Но хуже всего было то, что у Кэтрин не оказалось способностей к литературе. Ей не нравился текст. Ей было даже слегка неприятны самокопание и бесконечные попытки понять собственные чувства и максимально точно и изящно выразить их словами – то, без чего ее мать, похоже, не мыслила своей жизни. Самой же ей, наоборот, нравилось молчать. Она избегала самовыражения даже в разговоре, а уж тем более на письме. Это совершенно не годилось в семье, где все было направлено на словотворчество, в противовес действиям, а потому ей с детства поручали домашние хлопоты. О ней говорили, что она самая практичная на свете – и это действительно было так. Ее вкладом в семейные дела были оплата счетов и устроение обедов; она отдавала распоряжения слугам, следила за тем, чтобы часы в доме шли как положено, а бесчисленные вазы были всегда полны свежих цветов, – и, разумеется, миссис Хилбери отмечала, что в этих занятиях тоже есть поэзия, только наизнанку. С самого раннего детства Кэтрин привыкла выступать и в другой роли: ей приходилось давать советы, помогать и вообще служить опорой собственной матери. Будь мир совершенно иным, миссис Хилбери прекрасно позаботилась бы о себе сама. Она была отлично приспособлена для жизни на какой-нибудь другой планете, но ее природный дар вести дела не имел никакого отношения к здешней реальности. Ее часы всегда были для нее источником сюрпризов, и в шестьдесят пять лет она по-прежнему не имела ни малейшего понятия о том, по каким правилам и законам живут все остальные люди. Она не училась на ошибках, и ей постоянно доставалось за ее невежество. Но невежество это сочеталось с прекрасным природным чутьем, которое позволяло ей прозревать суть вещей; миссис Хилбери нельзя было назвать невеждой – наоборот, обычно она выглядела самым мудрым человеком среди присутствующих. Однако в целом она считала правильным во всем полагаться на помощь дочери.

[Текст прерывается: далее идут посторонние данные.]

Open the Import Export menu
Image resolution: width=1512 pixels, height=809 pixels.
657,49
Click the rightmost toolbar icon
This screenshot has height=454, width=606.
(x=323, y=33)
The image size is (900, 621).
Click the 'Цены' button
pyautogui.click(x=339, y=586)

Итак, Кэтрин была представителем той удивительной профессии, у которой до сих пор нет ни признания, ни даже точного названия, хотя труд таких, как она, пожалуй, не менее тяжел и не менее полезен, чем труд крестьянина или рабочего. Она жила дома, и делала это отлично. Каждый, кто приходил в Чейни-Уок[13], понимал, что оказался в уютном, чистом и красивом доме – в доме, где жизнь прекрасно налажена и, будучи составлена из самых разнородных элементов, все же представляет собой одно уникальное гармоничное целое. Пожалуй, главным триумфом искусства Кэтрин было то, что в доме господствовал дух миссис Хилбери. И сама Кэтрин, и мистер Хилбери были только прекрасным фоном, оттеняющим удивительные способности ее матери.

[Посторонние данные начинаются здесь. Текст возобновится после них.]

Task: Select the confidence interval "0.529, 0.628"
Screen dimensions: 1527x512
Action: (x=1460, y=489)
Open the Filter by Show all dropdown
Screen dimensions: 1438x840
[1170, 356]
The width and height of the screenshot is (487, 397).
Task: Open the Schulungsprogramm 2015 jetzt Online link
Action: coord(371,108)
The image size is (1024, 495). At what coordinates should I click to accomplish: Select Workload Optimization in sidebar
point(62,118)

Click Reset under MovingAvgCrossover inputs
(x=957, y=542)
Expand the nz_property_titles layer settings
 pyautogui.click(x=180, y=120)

Это было молчаливое существование, такое естественное и одновременно навязанное извне, и единственное замечание, которое обычно делали по этому поводу знакомые ее матери, сводилось к тому, что молчаливость Кэтрин вовсе не признак глупости или безразличия. Но о характере такого поведения, если оно вообще может иметь характер, никто не задумывался. Все знали, что она помогает матери в создании великой книги. Знали, что она управляет всем домом. Она была весьма красива. Все это было приятно сознавать. Но если бы некие волшебные часы могли подсчитать все те минуты, которые она проводила за совершенно другим занятием, отличным от того, что делала напоказ, результат удивил бы не только окружающих, но и саму Кэтрин. Сидя над выцветшими страницами, она представляла, как гоняется за мустангами по американской прерии, или среди бушующих волн стоит на капитанском мостике корабля, огибающего скалистый мыс, или другие картины – более мирные, но не имеющие ничего общего с ее нынешним окружением, и, надо ли говорить, в этих мечтах она демонстрировала удивительные способности в своем новом призвании. Покончив с притворством – то есть с пером и бумагой, составлением фраз и написанием биографии, – она обращалась к более насущным занятиям. Как ни странно, Кэтрин скорее призналась бы в своих безумных фантазиях о прериях и тайфунах, чем в том, что наверху, оставшись в своей комнате одна, она встает на рассвете и засиживается допоздна, чтобы с наслаждением предаться… занятиям математикой. Ничто на свете не заставило бы ее сознаться в этом. Во время этих занятий она становилась скрытной и осторожной, как ночной зверек. Едва заслышав шаги на лестнице, она прятала бумаги между страниц большого греческого словаря, специально для этих целей похищенного из отцовской комнаты. И только ночью чувствовала себя в безопасности настолько, чтобы полностью сосредоточиться.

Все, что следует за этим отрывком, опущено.